- [Input data]
*** Begin section ***

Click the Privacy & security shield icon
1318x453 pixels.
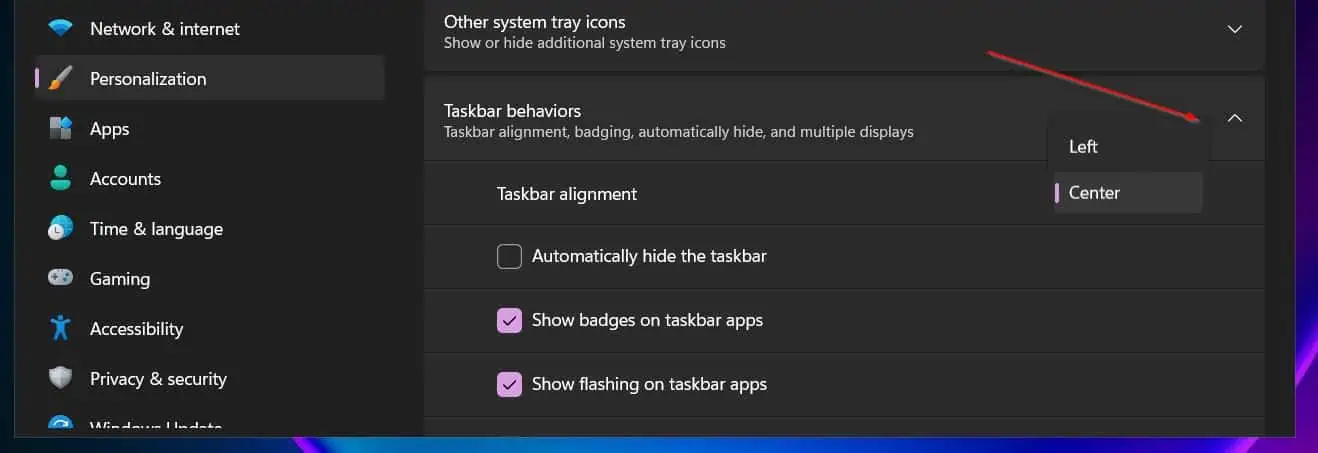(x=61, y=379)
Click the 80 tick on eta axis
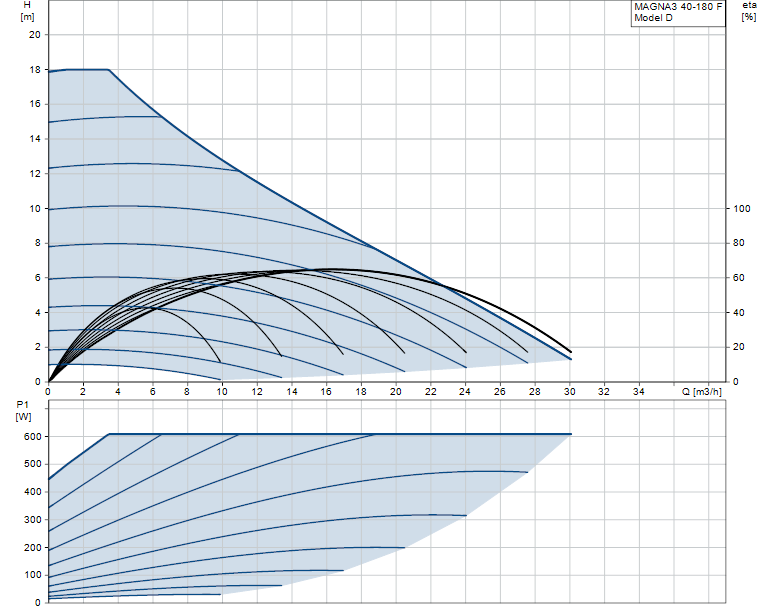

*** End section ***
*** Begin section ***

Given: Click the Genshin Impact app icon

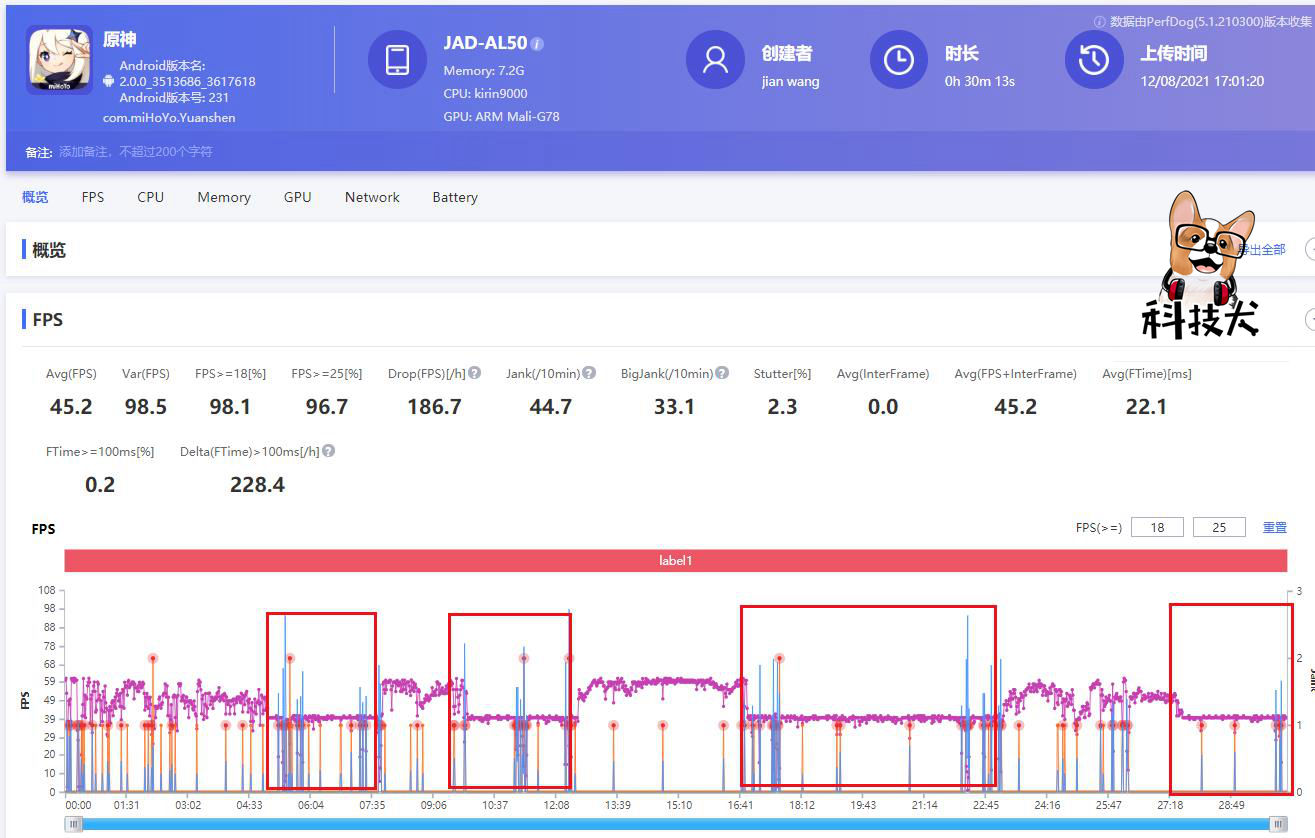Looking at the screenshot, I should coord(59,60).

*** End section ***

- [Exercise]
Print, exactly, each line above from the one with "Click the Privacy & security shield icon" to the one with "Click the 80 tick on eta axis", end lines included. Leave pictures out of it.

- [Output]
Click the Privacy & security shield icon
1318x453 pixels.
(x=61, y=379)
Click the 80 tick on eta axis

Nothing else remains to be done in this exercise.